If retirement is all about money, you may not be ready to stop working

Not only is the level of preparation for retirement different for each individual, but not many of us can even describe what it’s actually like.

Successful retirement planning requires a multi-layered exploration of our wants, needs, financial anxieties, and risk tolerance, along with sensitivity to what we really mean as well as what we actually say. There is a close analogy with psychotherapy.

This is why it is a pointless exercise for Wall Street firms to conduct their periodic retirement readiness surveys. Not surprisingly, these investigations often reach widely divergent conclusions.

Wall Street keeps trying anyway. Half a dozen such companies have already contacted me this year, publicizing their latest surveys. One of them released a report on February 13 announcing that the pension crisis in the United States is worse than ever, with two-thirds of workers not saving enough for retirement – ​​and nearly one in four without enough savings to even pay funeral expenses.

Meanwhile, another survey – released two weeks earlier – found that 70% of US workers are confident they have enough saved for a comfortable retirement.

The inherent weakness of these investigations is that they seek to quantify the unquantifiable.
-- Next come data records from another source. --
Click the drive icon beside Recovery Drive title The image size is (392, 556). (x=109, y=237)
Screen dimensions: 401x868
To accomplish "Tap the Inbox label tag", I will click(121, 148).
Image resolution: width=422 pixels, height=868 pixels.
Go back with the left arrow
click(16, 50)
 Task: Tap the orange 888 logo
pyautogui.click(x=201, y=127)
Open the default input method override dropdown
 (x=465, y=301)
Take, for example, the survey finding that two-thirds of workers aren’t saving enough for retirement. It reached this conclusion by measuring the size of respondents’ retirement portfolios, then comparing it to a single general dollar amount that inspectors said was needed to retire comfortably.

But when it comes to your retirement portfolio, there is no one-size-fits-all solution. Benjamin Graham, the father of fundamental analysis, made this point in his famous book “The Intelligent Investor”: “The best way to measure the success of your investment is not whether you are beating the market, but whether you have invested and set a plan. financial and behavioral discipline that will likely get you where you want to go.
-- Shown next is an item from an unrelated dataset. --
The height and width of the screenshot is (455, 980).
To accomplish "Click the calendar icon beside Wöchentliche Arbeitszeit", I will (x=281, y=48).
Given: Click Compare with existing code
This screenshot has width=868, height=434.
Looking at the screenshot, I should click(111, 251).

How many of us can answer the question “where do you want to go” with more than bromides? This isn’t to say that having a sizable portfolio isn’t important for retirement preparation. But the relationship between money and happiness is surprisingly inscrutable. Take recent research by Matthew Killingsworth, a professor at the Wharton School, and Princeton University professors Daniel Kahnemann and Angus Deaton.

Researchers have found that more money brings more happiness, largely only if you’re a happy person to begin with. If you are an unhappy person, money helps you only to a limited extent. Even for the happiest people, the impact of more money is much smaller than you might think: a “quadrupled income gap is… less than a third of the effect of a headache” on people’s feelings of happiness. a person at a given time. day.
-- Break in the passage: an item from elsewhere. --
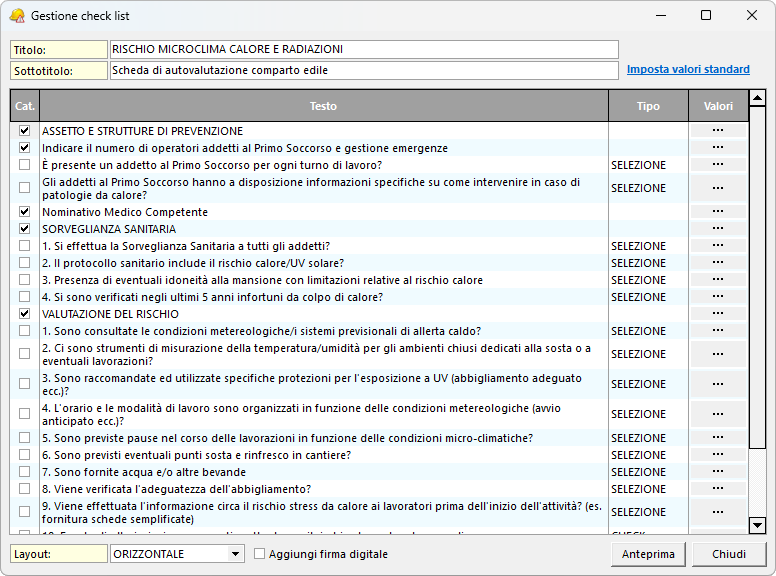Click the Testo column header
The width and height of the screenshot is (776, 576).
[x=323, y=106]
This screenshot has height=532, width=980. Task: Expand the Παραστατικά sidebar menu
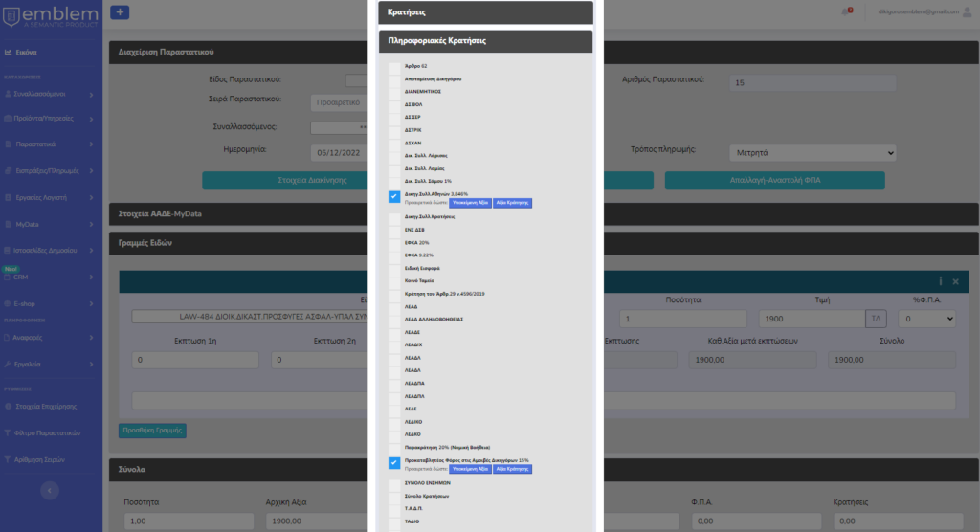point(50,144)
Financial advisors can play a valuable role in helping us resolve these thorny issues. Of course there are unscrupulous consultants who take advantage of vulnerable pensioners and semi-retirees. The presence of such advisors only reinforces the importance of carefully researching an advisor. However, don’t be dissuaded from research by the considerable complexity of pension provision.

Mark Hulbert is a regular contributor to MarketWatch. Its Hulbert Ratings tracks investment newsletters that pay a flat fee to be reviewed. It can be reached at mark@hulbertratings.com.

Moreover: These are the two largest retirement expenses. Start planning for them now.